Currently this package is compatible with most UNIX-like operating systems. Provided the following dependencies are installed, the module can be installed from the root of the repository using the command:

pip install .

Dependencies

  • A version of Python 3.6 or higher is required

  • You need cmake for the build process

  • You will need git to clone this repository to access the scripts and build files

  • You need a working compiler with C++11 support, for example, by installing build-essential on Debian-derived Linux systems

  • GLPK version 4.65 is required or can be installed using build_glpk.sh

  • SUNDIALS version 5.0.0 is required or can be installed using build_sundials.sh

  • pybind11 is required or can be installed using build_pybind11.sh

Be aware that some of these packages have their own dependencies that must therefore be installed also (e.g. GLPK depends on GMP and pybind11 requires pytest)

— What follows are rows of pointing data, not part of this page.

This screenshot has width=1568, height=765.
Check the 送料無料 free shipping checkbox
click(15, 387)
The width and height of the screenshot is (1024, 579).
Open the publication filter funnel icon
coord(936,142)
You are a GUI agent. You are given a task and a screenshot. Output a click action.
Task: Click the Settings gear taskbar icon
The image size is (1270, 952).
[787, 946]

Alternatively, a Dockerfile is provided for building a Docker image to run the software from an interactive container. The Docker image can be built in one step by issuing the command:

make build

from the root of this repository. It can then be started using:

make run

Overview

Users are not expected to interact directly with the lower-level C++ interface and once installed the package should ideally remain untouched. Instead, the classes and functions for solving embedded LP problems have been exposed to Python using pybind11. Combined with the provided cobrapy extension modules, this provides the user with the ability to build their own DFBA model exclusively in Python. The Python class DfbaModel intuitively encapsulates all the data required for a full definition of a DFBA model by combining an underlying cobrapy object with instances of the KineticVariable and ExchangeFlux classes. The DfbaModel class instance ensures all user data are consistent with the initialization and simulation requirements of an embedded LP problem. User data are passed directly to the algorithms and symbolic functions are dynamically compiled and loaded prior to simulation. The directory examples also contains scripts for the examples described below, and details on how the user can adapt these to build and simulate their own model are outlined at the end of this section.

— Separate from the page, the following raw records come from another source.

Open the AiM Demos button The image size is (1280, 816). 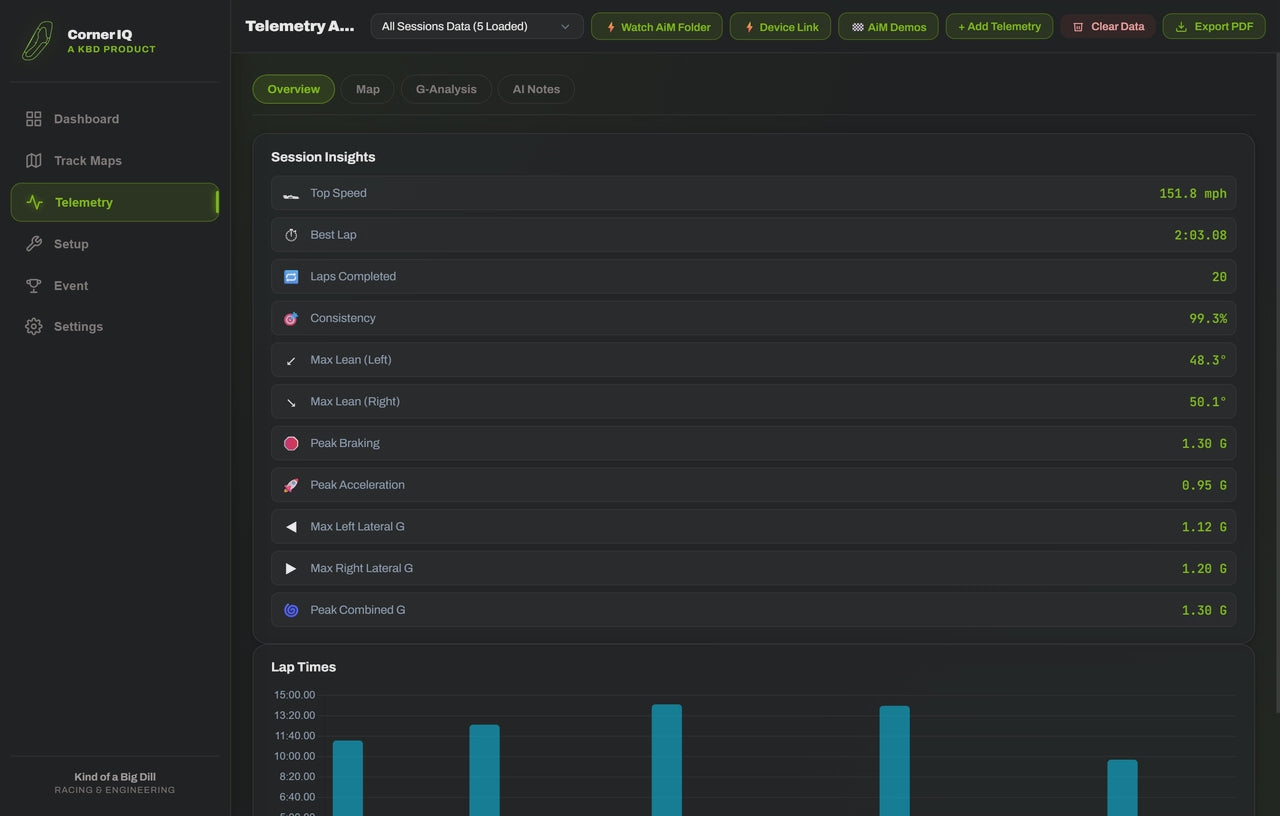coord(889,26)
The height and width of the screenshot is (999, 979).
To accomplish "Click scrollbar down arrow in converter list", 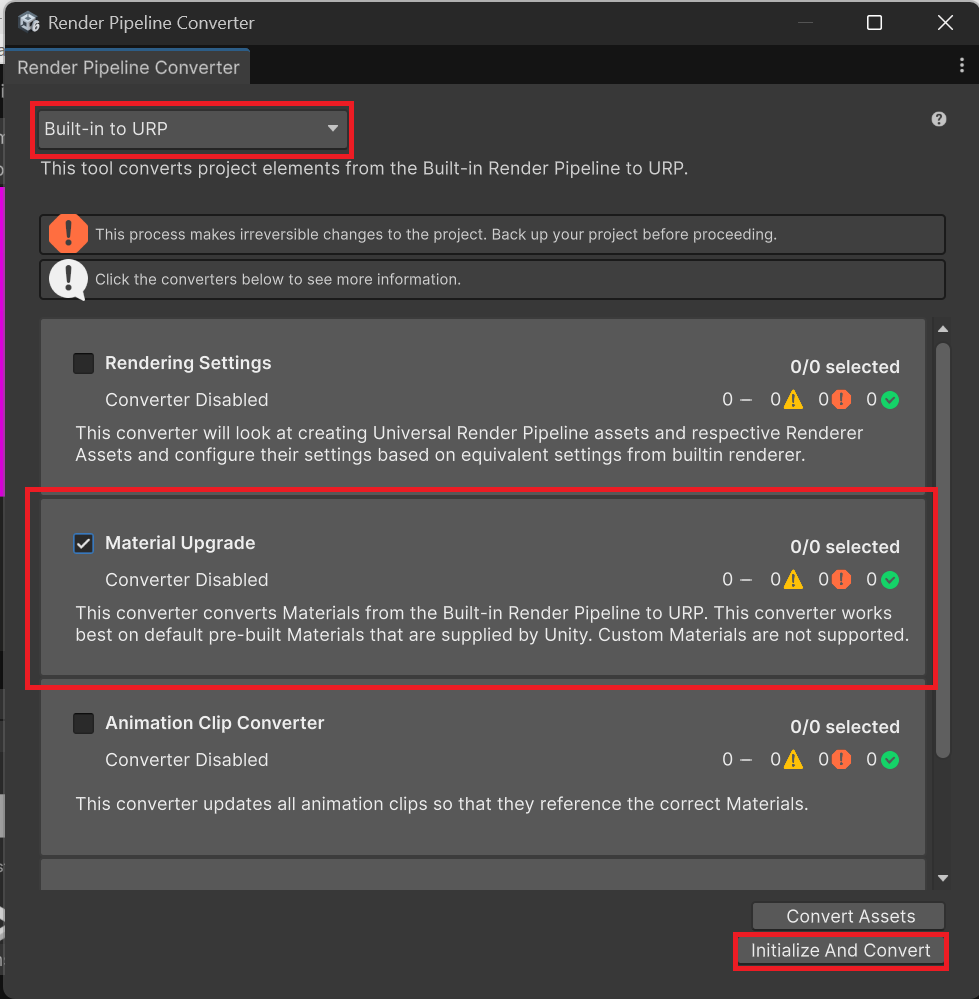I will click(942, 878).
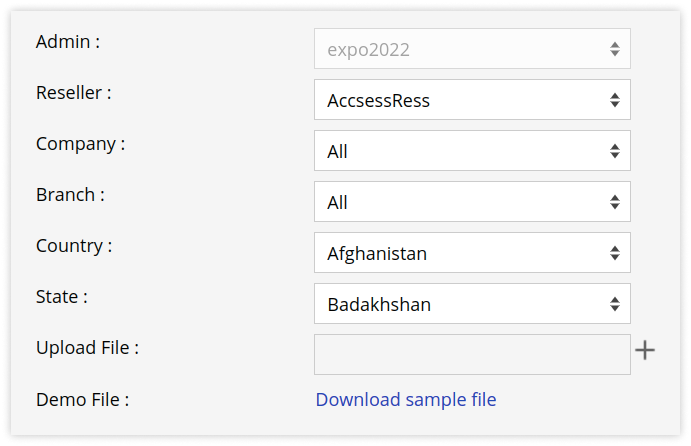Click the Company field label

[x=81, y=144]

Example DFBA models provided with current version

The current version is distributed with several examples related to Examples 6.2.1 and 6.3 in Harwood et al., 2016. example1 and example2 are based on Hanly & Henson, 2011 and also Example 1 in DFBAlab. The genome-scale metabolic network model of the Escherichia coli bacterium iJR904 contains 761 metabolites and 1075 reaction fluxes. example3 and example4 are based on Hjersted, Henson, & Mahadevan, 2007. The genome-scale metabolic network model of the Saccharomyces cerevisiae strain S288C iND750 contains 1059 metabolites and 1266 reaction fluxes. The above examples all use the default solver options (see below). example5 implements the same model as example1, but uses the direct method in place of Algorithm 1 from Harwood et al.

Instructions for creating and simulating a DFBA model

The following modifications to the script example1.py will enable the user to define and simulate their own DFBA model:

  • specify path for loading file containing genome-scale metabolic model as cobrapy model object (line 27)

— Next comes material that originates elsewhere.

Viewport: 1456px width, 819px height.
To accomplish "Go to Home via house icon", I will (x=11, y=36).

  • set GLPK as LP solver of choice (line 28)

  • instantiate object of class DfbaModel with cobrapy model (line 29)

  • instantiate kinetic variables as objects of class KineticVariable (lines 32-36)

  • add kinetic variables to the model using the DfbaModel method add_kinetic_variables (line 39)

  • instantiate exchange fluxes using the class ExchangeFlux (lines 42-46)

  • add exchange fluxes to the model using the DfbaModel method add_exchange_fluxes (line 49)

  • provide symbolic expression for the time derivative of each kinetic variable using the DfbaModel method add_rhs_expression (lines 52-56)

  • add symbolic expressions for upper/lower bounds of selected exchange fluxes using the DfbaModel methods add_exchange_flux_ub/add_exchange_flux_lb (lines 59-63). In many applications, vector components (e.g., concentrations) in the true solution are always positive or non-negative, though at times very small. In the numerical solution, however, small negative (hence unphysical) values can then occur. To prevent these from interfering with the simulation, the user can supply a symbolic expression that must be non-negative for correct evaluation of upper/lower bounds

  • add initial conditions for the kinetic variables in the model using the DfbaModel method add_initial_conditions (line 73)

  • provide desired simulation times tstart, tstop, tout (simulation start, stop, and output times, respectively) to the DfbaModel method simulate (line 84). Results (trajectories of kinetic variables) will be returned as pandas DataFrame. Optionally, the user can also provide a list of reaction ids whose flux trajectories will also be returned as a separate DataFrame

There are a number of additional features not covered in example1, but whose usages are illustrated in other example scripts. These are outlined below.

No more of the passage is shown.